La misión exigía una capacidad técnica muy concreta e innegociable: los buques desplegados debían estar equipados con los sistemas de defensa aérea más sofisticados del mercado para garantizar la protección de los cielos chipriotas. Había que crear un escudo impenetrable sobre la isla. Y en este exigente escenario, la Armada española demostró estar sobradamente preparada.

 

La elección no fue casual: se optó por enviar a nuestro escolta más moderno y emblemático, la fragata Cristóbal Colón (F-105). Este buque, una auténtica joya de la ingeniería naval española construida en los astilleros de Navantia, no solo cumplía con todos los requisitos, sino que en su campo puede presumir de ser la mejor.

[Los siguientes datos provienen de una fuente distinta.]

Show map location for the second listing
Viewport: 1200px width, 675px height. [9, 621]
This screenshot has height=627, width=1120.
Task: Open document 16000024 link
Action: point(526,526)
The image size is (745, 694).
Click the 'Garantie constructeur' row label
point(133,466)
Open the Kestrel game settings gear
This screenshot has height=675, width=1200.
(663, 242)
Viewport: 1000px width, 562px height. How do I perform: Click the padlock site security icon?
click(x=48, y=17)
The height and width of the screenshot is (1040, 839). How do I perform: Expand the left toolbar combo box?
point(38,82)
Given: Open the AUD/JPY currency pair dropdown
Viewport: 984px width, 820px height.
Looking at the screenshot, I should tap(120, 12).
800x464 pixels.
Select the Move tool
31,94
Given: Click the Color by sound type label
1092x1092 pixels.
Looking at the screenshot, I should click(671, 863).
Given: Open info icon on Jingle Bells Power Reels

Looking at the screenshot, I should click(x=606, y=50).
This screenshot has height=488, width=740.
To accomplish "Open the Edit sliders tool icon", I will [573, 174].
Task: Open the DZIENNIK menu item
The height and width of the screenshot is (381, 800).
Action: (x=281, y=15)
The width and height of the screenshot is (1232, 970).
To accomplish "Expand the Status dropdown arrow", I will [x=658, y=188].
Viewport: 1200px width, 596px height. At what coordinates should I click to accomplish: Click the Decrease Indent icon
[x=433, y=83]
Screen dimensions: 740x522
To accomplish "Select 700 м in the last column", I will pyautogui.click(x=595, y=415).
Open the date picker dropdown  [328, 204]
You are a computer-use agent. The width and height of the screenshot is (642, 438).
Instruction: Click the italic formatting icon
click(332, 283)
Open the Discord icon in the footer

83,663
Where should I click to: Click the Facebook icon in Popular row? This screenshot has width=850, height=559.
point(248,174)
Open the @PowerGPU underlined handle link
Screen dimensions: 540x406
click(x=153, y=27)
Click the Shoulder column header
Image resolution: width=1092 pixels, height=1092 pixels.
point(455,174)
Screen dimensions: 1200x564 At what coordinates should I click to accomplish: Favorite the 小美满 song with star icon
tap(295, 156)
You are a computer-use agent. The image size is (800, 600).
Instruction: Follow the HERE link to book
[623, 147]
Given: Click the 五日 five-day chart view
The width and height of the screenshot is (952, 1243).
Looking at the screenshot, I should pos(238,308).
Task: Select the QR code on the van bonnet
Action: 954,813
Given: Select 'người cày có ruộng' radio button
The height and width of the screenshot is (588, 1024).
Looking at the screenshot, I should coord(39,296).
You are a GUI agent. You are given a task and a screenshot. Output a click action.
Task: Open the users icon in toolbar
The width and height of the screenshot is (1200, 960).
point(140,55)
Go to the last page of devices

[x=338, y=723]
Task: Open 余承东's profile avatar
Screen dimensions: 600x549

Y es que si hablamos de defender los cielos, la Cristóbal Colón se lleva la palma sin discusión. No lo digo yo, lo dicen los hechos: esta fragata está diseñada para ser la pesadilla de cualquier amenaza aérea.

 

Cuando uno analiza sus sistemas, su blindaje electrónico y su capacidad de respuesta, resulta difícil encontrarle rival en los mares. Dotada del sistema de combate Aegis, el mismo que protege a los portaaviones estadounidenses, la Cristóbal Colón es capaz de actuar como el centro neurálgico de la defensa aérea de toda una región. Sus radares SPY-1D barren el horizonte cientos de kilómetros a la redonda como si fueran un ojo invisible, capaces de seguir simultáneamente a decenas de objetivos hostiles: desde cazas supersónicos hasta misiles rasantes que vuelan a la altura de las olas. Pero lo realmente impresionante no es solo detectar, sino reaccionar.

 

Si algún punto de la isla chipriota hubiera llegado a estar en peligro, los misiles Standard SM-2 de la fragata habrían podido interceptar la amenaza a decenas de kilómetros de distancia, creando un paraguas protector.

 

¿Que si es la mejor del mundo? Puede que haya quien discrepe, pero lo que nadie puede negar es que pocos buques pueden presumir de estar a su altura. En el selecto club de las fragatas más avanzadas del planeta, la Cristóbal Colón no solo tiene plaza reservada, sino que se sienta, con todo derecho, en la primera fila.